• **Problem requirements**
The expected output is the exact lines from the one containing "Where should I click to: Choose" through the end of the data, inclusive, and nothing else.

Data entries
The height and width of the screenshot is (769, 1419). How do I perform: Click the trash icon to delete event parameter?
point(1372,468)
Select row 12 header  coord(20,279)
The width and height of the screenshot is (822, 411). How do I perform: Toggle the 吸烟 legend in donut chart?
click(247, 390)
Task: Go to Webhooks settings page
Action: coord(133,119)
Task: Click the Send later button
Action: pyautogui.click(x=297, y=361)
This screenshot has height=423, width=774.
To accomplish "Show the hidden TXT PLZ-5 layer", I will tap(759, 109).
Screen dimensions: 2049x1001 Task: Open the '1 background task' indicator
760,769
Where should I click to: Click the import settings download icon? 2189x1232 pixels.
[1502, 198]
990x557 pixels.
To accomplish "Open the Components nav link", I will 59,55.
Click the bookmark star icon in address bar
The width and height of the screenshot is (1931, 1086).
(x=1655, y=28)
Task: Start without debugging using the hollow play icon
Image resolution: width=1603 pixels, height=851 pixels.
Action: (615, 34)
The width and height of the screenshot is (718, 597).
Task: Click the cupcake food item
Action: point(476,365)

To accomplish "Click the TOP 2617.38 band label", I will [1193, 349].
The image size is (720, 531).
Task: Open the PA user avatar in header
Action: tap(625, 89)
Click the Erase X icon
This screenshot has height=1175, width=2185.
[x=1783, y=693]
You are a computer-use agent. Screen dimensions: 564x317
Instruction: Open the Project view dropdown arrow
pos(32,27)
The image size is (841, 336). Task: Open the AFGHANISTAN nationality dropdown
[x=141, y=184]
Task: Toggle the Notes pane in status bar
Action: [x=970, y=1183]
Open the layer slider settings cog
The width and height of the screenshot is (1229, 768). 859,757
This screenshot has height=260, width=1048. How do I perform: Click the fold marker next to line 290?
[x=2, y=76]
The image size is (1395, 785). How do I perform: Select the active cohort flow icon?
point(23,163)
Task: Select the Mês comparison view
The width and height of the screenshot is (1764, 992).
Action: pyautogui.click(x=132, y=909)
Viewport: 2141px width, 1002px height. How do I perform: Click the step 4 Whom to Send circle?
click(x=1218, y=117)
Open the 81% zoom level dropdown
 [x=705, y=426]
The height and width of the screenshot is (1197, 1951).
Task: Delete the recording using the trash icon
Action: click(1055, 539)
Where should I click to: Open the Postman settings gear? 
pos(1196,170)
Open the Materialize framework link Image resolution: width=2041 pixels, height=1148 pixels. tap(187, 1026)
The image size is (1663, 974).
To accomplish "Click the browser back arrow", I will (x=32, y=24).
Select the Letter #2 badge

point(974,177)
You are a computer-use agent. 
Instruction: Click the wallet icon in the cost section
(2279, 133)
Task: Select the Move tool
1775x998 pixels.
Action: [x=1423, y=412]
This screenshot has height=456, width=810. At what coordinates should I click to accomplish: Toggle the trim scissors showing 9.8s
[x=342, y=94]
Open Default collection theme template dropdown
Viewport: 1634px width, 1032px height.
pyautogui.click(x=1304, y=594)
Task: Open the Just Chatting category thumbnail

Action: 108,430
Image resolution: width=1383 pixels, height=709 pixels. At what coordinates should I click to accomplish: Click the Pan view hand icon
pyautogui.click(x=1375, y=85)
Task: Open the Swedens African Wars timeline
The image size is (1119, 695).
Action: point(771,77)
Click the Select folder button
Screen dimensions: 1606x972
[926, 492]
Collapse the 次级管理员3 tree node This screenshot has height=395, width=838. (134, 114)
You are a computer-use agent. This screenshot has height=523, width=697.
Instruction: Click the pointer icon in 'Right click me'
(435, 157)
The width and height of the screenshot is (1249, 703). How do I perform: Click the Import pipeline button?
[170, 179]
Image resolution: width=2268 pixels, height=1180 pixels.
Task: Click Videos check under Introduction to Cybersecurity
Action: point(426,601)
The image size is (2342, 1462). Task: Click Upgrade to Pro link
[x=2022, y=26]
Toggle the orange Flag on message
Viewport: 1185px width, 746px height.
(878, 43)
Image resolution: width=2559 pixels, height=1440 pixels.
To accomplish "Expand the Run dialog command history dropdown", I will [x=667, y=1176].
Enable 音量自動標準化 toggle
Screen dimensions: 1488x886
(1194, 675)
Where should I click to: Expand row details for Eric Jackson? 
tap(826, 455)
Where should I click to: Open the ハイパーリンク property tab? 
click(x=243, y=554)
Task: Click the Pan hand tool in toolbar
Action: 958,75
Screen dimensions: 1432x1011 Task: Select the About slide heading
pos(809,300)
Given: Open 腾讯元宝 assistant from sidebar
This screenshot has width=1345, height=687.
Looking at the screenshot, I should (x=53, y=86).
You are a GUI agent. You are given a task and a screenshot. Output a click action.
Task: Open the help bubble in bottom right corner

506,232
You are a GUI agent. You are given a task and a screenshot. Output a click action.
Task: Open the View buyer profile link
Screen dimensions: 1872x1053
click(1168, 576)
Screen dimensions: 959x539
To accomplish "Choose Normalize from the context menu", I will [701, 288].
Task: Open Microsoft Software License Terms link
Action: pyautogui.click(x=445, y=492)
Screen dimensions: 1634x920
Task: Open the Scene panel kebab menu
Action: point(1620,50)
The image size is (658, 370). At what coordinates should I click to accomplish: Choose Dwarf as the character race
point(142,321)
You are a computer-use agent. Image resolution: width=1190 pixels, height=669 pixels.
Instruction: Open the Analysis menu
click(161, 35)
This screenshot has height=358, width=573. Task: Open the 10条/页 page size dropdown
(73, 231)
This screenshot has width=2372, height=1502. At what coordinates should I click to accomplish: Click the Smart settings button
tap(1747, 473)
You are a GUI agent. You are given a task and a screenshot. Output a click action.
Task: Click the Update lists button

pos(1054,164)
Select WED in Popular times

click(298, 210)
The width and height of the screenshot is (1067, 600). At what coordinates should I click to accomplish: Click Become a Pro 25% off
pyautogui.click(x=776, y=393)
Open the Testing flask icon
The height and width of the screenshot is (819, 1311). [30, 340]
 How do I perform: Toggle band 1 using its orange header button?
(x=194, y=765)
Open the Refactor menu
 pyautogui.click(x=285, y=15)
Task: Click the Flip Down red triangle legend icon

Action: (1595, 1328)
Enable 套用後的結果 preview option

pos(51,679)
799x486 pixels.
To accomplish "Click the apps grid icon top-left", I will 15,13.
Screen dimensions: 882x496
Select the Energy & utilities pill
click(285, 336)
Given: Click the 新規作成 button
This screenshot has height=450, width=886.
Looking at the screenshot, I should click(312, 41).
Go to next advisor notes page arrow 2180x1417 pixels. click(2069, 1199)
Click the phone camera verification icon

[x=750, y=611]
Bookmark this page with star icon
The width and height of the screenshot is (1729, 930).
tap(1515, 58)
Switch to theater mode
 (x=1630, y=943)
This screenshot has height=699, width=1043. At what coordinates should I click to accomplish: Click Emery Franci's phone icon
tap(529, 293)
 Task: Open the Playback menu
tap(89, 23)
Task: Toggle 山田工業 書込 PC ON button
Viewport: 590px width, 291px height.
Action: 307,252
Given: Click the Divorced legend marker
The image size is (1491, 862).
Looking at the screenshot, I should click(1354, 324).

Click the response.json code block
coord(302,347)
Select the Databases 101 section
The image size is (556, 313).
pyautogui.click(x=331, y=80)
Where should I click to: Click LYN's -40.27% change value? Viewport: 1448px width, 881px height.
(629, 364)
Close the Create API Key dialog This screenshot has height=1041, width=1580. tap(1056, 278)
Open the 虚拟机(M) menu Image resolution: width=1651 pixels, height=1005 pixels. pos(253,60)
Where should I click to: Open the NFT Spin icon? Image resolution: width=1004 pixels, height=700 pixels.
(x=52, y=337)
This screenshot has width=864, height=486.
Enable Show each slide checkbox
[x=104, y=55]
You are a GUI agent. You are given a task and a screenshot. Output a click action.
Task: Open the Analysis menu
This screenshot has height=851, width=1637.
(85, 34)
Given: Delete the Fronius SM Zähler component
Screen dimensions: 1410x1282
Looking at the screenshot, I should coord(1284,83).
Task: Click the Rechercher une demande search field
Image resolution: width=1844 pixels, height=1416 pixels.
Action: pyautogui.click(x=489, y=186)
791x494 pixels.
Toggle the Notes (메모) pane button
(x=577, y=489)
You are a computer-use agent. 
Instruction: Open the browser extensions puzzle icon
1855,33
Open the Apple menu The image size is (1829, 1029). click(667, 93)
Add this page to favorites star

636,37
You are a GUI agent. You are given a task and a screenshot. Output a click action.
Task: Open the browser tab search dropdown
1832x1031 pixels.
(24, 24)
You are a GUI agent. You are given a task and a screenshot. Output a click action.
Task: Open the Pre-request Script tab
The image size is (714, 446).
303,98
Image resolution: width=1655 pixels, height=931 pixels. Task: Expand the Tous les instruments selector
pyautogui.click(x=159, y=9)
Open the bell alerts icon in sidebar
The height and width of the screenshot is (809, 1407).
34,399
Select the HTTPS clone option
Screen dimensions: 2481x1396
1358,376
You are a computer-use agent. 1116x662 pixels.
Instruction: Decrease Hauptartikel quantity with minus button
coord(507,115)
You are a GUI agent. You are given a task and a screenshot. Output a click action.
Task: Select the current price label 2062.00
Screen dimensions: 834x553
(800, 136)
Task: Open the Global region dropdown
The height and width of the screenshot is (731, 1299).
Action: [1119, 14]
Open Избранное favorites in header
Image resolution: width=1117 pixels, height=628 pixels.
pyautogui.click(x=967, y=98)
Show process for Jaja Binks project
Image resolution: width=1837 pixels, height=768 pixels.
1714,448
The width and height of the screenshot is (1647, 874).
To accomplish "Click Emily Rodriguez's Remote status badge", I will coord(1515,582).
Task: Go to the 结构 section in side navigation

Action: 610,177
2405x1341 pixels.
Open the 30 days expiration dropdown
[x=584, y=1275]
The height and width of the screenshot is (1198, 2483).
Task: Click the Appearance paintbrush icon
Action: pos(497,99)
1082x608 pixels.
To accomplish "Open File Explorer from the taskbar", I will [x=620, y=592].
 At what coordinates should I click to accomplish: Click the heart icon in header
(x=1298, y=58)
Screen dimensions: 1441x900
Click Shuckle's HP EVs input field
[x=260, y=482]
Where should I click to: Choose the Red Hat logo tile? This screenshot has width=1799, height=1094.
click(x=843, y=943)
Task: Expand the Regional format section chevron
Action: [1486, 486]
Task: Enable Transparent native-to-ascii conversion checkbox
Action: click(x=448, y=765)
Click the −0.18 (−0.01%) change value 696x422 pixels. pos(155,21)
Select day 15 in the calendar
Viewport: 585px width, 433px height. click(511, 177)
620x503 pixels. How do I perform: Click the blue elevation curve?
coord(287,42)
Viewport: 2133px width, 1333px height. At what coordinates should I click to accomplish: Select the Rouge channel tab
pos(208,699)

• **Finished task**
Where should I click to: Choose the Red Hat logo tile? This screenshot has width=1799, height=1094.
click(x=843, y=943)
Task: Expand the Regional format section chevron
Action: [1486, 486]
Task: Enable Transparent native-to-ascii conversion checkbox
Action: click(x=448, y=765)
Click the −0.18 (−0.01%) change value 696x422 pixels. pos(155,21)
Select day 15 in the calendar
Viewport: 585px width, 433px height. click(511, 177)
620x503 pixels. How do I perform: Click the blue elevation curve?
coord(287,42)
Viewport: 2133px width, 1333px height. At what coordinates should I click to accomplish: Select the Rouge channel tab
pos(208,699)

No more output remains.